Research

P-HRTF: Efficient Personalized HRTF Computation for High-Fidelity Spatial Sound

Project Website

Published in Proceedings of the 2014 IEEE International Symposium on Mixed and Augmented Reality (ISMAR), pages 53-61

Accurate rendering of 3D spatial audio for interactive virtual auditory displays requires the use of personalized head related transfer functions (HRTFs). We present a new approach to compute personalized HRTFs for any individual based on combining state-of-the-art image-based 3D modeling with an efficient numerical simulation pipeline. Our 3D modeling framework enables capture of the listener's head and torso using consumer-grade digital cameras to estimate a high resolution non-parametric surface representation of the head, including extended vicinity of the listener's ear. We leverage sparse structure from motion and dense surface reconstruction techniques to generate a 3D mesh. This mesh is used as input to a numeric sound propagation solver which uses acoustic reciprocity along with Kirchhoff surface integral representation to efficiently compute the personalized HRTF of an individual. The overall computation takes tens of minutes on multi-core desktop machine. We have used our approach to compute personalized HRTFs of few individuals and present preliminary evaluation. To the best of our knowledge, this is the first commodity technique that can be used to compute personalized HRTFs in a lab or home setting.

Binaural Audio Processing: Application in Localization and Model for Synthesis

Code and Documentation

Human hearing is binaural (two ears). The field of Binaural Audio Processing focuses on sound processing and perception from this perspective. It finds applications in diverse areas, including perception, 3D sound, and virtual reality.

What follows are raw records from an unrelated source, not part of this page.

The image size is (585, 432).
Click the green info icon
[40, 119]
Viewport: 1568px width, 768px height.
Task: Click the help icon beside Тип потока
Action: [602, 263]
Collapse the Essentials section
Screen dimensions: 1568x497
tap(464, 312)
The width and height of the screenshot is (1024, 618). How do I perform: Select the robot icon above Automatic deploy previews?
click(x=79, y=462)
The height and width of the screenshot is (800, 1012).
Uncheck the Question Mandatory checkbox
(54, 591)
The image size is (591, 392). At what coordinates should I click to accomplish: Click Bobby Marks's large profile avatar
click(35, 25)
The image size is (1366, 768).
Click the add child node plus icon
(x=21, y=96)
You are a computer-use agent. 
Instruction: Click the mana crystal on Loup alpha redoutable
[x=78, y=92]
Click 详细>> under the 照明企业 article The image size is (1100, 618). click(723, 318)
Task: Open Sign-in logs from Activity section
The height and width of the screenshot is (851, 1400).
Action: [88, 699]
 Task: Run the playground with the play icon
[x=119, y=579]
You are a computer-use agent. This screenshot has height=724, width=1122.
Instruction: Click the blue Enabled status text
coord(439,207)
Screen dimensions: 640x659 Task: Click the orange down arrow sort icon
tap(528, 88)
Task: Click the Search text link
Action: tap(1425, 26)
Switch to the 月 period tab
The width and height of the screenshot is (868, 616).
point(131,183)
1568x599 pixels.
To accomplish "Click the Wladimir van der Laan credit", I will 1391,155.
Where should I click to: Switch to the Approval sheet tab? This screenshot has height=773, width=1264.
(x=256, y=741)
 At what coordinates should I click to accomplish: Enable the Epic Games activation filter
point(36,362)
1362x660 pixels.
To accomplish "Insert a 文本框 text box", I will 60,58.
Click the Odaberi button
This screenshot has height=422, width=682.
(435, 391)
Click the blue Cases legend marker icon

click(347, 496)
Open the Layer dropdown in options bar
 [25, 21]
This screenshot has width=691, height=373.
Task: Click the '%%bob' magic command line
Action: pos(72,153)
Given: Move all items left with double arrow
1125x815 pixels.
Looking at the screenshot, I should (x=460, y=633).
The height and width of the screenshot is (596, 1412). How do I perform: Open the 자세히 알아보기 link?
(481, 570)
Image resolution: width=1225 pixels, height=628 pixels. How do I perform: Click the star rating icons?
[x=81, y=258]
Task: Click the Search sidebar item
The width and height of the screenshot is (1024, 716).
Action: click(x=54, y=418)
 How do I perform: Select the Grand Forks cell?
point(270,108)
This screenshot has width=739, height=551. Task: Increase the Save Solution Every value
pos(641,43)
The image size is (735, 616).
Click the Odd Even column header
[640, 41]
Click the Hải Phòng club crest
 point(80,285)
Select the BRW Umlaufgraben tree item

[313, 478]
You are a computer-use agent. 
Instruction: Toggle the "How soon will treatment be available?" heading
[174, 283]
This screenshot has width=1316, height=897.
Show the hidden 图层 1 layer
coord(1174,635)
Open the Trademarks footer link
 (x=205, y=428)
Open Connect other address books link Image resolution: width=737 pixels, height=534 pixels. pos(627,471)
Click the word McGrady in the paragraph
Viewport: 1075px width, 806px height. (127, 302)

For my final year project at IITB I focused on application in perception and 3D sound, implementing systems that performed Localization and Binaural Audio Synthesis (Audio Spatialization).

Localization

Humans are capable of Sound Localization, that is, finding the relative location of a sound source using only auditory information. Much research in this area focuses on how to create systems that can localize sounds as well. Using one such technique described in Duda and Chau's paper, I implemented a system that looks for monaural as well as binaural features introduced to a sound's spectrum by the Head-Related Transfer Function (HRTF) in order to estimate the sound source's location. . The KEMAR HRTF data obtained at the MIT media lab was used for this purpose.

Binaural Synthesis

Another application of Binaural Processing is in the area of binaural synthesis and 3D sound. Since binaural hearing allows us to perceive the relative location of a sound, models can be created that do the same artificially. Using such models, any sound can be modified to appear as if coming from a certain direction (binaural synthesis). I implemented a configurable model for binaural synthesis described in Brown and Duda's paper. While convolution with HRTFs is one of the simplest ways to spatialize audio and is regularly used in many applications including virtual reality, actual HRTF data is bulky and impractical to use. Furthermore, HRTFs vary from person to person, depending on physical attributes such as head size. Thus, using a generalized HRTF model or data set isn't as effective as using personalized HRTFs. A configurable model can be adjusted for a person's physical attributes and this can lead to better audio spatialization.